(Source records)
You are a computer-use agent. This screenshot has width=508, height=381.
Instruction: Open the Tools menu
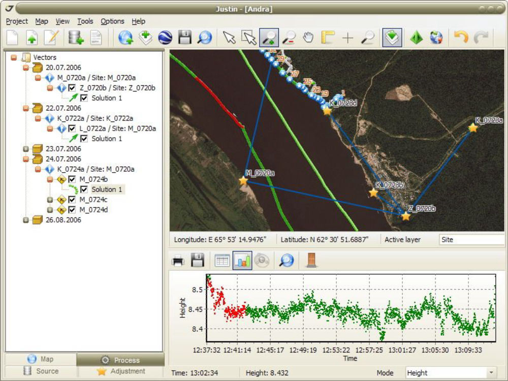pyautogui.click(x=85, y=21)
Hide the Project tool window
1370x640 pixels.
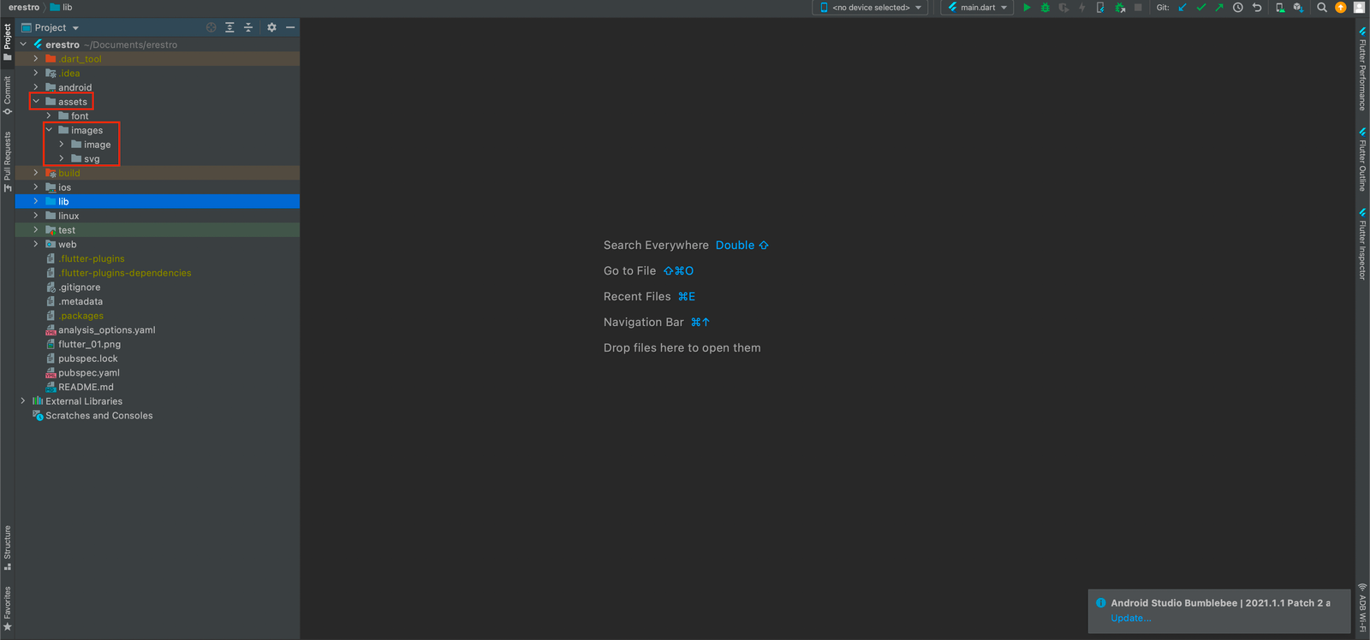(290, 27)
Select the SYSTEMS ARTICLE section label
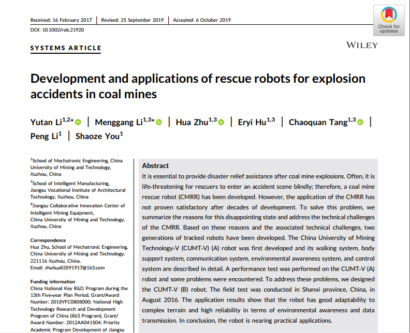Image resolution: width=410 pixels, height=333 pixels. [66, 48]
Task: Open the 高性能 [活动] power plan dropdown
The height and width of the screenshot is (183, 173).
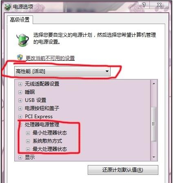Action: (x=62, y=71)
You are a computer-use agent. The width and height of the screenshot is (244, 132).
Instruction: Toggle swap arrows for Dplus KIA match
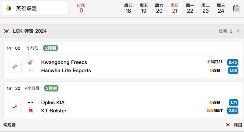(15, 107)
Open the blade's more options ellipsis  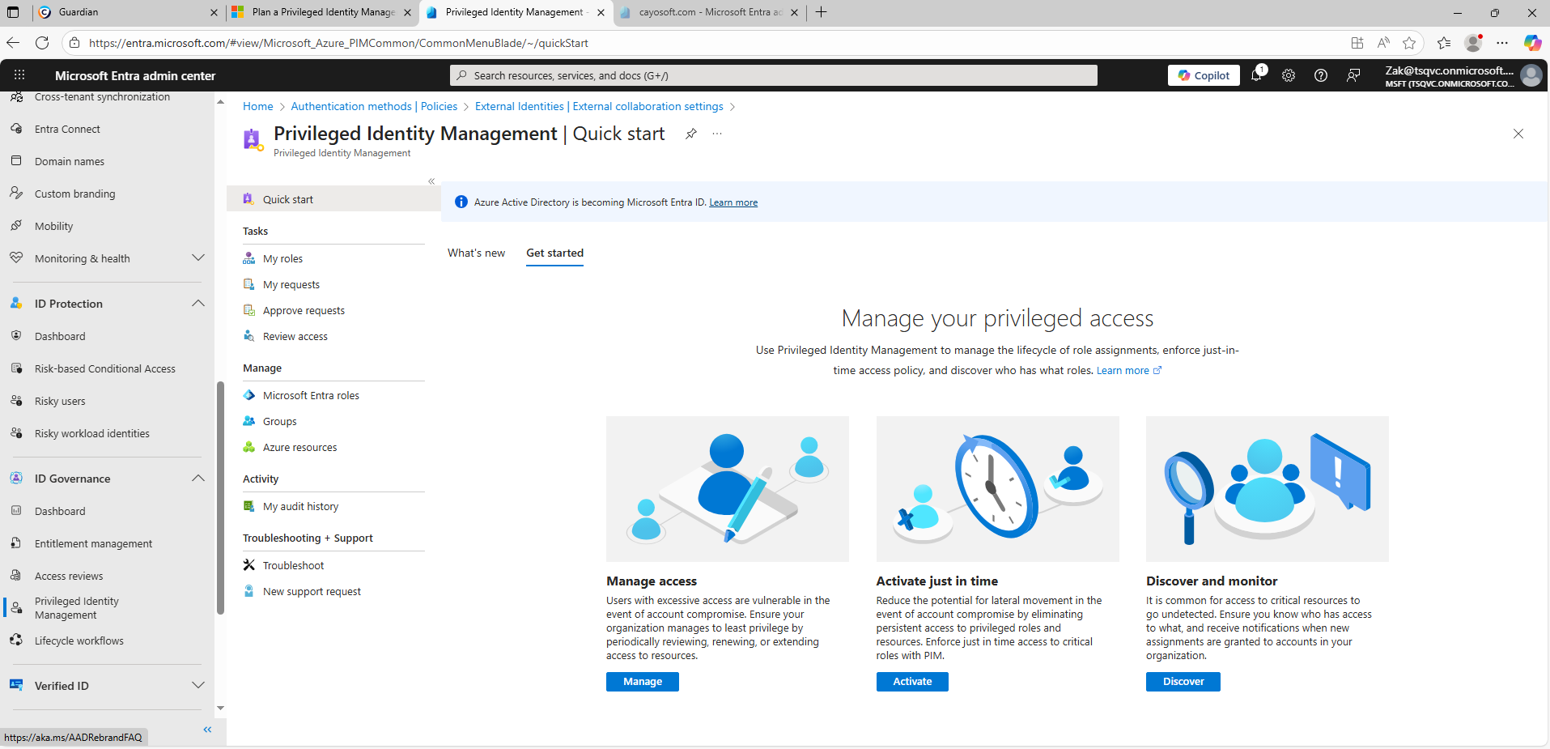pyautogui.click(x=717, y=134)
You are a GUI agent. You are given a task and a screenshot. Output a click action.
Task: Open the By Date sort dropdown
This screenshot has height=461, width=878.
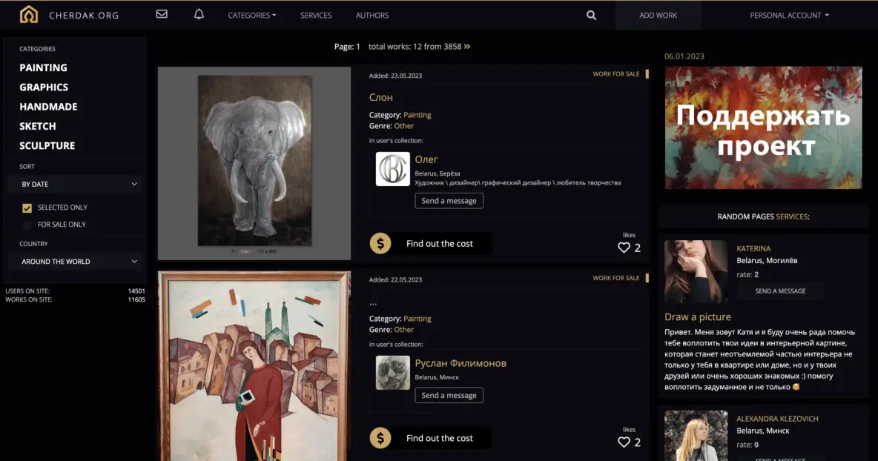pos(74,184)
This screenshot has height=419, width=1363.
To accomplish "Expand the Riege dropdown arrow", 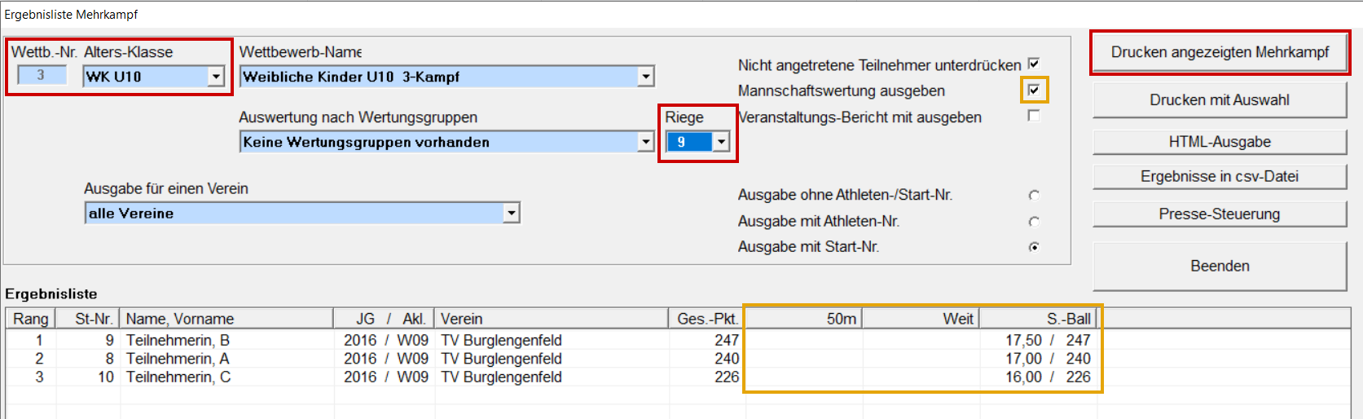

• _What the exercise asks_
Nothing but the lines from the one containing "You are a GUI" through the end of the entries is to be retyped, exactly as written and without pictures.

• _Exercise answer_
You are a GUI agent. You are given a task and a screenshot. Output a click action.
Task: Open the By Date sort dropdown
This screenshot has height=461, width=878.
pos(74,184)
This screenshot has height=419, width=1363.
To accomplish "Expand the Riege dropdown arrow", 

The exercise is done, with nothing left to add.